Ahí estaba ella, una de las mejores marchantes de arte en la mejor ciudad de artistas, en el mercado artístico más importante, en el que representaba a una docena de los mejores artistas jóvenes, bueno, ocho de los doce (y los otros cuatro no durarían demasiado en el mundillo) y aun así, se sentía… ¿cómo? ¿Insatisfecha? ¿Deprimida? ¿Sola? Quizá las tres cosas a la vez.

¿Cómo era posible? Tomaba el dichoso Zoloft religiosamente. Pero, aun así, seguía sintiendo ese leve malestar, una especie de hastío que parecía estropearlo todo.

Todo menos una buena venta. Eso sí que le gustaba. Incluso la hacía feliz. Durante un rato. Igual que el día anterior, cuando vendió dos cuadros de WLK Hand a la pareja alemana, sin que los hubieran visto, sólo por decirles que había lista de espera para la obra, cuando no la había. Si había algo que Amanda Lowe sabía hacer era crear un mercado. Se creía capaz de vender prácticamente cualquier cosa.

Entonces ¿por qué, esa noche, después de una fiesta de lo más in, en una sala privada del local más moderno del Meat Market, rodeada de todas las estrellas y coleccionistas del mundo del arte, y unos cuantos aspirantes para besarle el culo, Amanda Lowe se sentía tan mal?

No era sólo que cumplía cuarenta y siete años y se iba a casa sola. Joder, si hubiera querido echar un polvo, habría podido recurrir a algún joven artista en ciernes más que dispuesto a acompañarla a casa. No, no era eso. Entonces ¿qué era?

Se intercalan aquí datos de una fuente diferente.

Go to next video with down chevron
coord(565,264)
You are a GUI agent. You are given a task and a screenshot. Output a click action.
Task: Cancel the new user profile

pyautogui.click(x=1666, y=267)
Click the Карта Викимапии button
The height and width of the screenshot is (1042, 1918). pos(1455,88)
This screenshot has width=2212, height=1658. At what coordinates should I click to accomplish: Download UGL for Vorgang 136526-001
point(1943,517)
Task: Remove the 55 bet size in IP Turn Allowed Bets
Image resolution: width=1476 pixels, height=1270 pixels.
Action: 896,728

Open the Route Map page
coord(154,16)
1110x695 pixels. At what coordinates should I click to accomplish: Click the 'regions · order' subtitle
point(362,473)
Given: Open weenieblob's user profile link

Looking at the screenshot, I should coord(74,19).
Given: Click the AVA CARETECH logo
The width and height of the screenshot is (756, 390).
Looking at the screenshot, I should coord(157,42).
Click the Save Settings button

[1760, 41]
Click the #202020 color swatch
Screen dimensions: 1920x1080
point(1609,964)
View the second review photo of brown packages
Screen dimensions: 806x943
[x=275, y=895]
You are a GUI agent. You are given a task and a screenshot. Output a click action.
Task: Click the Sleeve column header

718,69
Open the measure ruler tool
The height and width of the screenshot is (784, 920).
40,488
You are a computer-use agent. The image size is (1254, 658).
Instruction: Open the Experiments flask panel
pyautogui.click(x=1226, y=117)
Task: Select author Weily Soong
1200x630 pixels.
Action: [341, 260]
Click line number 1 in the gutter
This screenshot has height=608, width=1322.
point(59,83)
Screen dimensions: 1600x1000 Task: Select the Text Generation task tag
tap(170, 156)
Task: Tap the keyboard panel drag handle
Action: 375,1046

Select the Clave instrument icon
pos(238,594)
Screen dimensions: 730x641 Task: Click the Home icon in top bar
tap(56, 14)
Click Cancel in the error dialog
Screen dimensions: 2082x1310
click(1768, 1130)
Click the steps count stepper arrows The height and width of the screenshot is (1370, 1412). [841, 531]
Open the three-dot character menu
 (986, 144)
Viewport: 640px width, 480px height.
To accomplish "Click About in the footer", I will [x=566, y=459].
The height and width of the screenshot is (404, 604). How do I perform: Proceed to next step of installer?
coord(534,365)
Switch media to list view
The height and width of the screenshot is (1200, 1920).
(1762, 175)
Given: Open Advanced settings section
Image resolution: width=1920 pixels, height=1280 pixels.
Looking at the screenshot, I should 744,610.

La calle Trece estaba bastante desierta, sólo unos cuantos veinteañeros en el otro extremo de la calle, riendo. Amanda Lowe los aborreció al instante, por su juventud, por la belleza que les suponía, por la prometedora vida que se extendía ante ellos. Le entraron ganas de gritar: «¡Ya veréis. Todo acabará siendo una mierda!» Pero se limitó a apartar la mirada, bajó la calle corriendo y conteniendo la respiración. Se preguntó cuándo esos horribles carniceros y abastecedores de carne al por mayor dejarían el barrio obligados por el aumento de los alquileres y… se llevarían su peste con ellos. No sería lo suficientemente pronto para ella.

Aunque no hacía mucho frío, un escalofrío recorrió el cuerpo escuálido de Amanda Lowe, como si, durante un instante, algo la hubiera atravesado. Un espíritu, o… Se arropó con su cazadora negra de Prada, se abrazó el torso huesudo con sus brazos delgados y aceleró el paso.

La persiana metálica, que protegía la enorme vidriera teñida de verde que revestía la fachada de su galería, estaba bajada durante la noche. Eso la entristecía. Como si lo único que le importaba, su negocio de arte, estuviera encarcelado, enjaulado.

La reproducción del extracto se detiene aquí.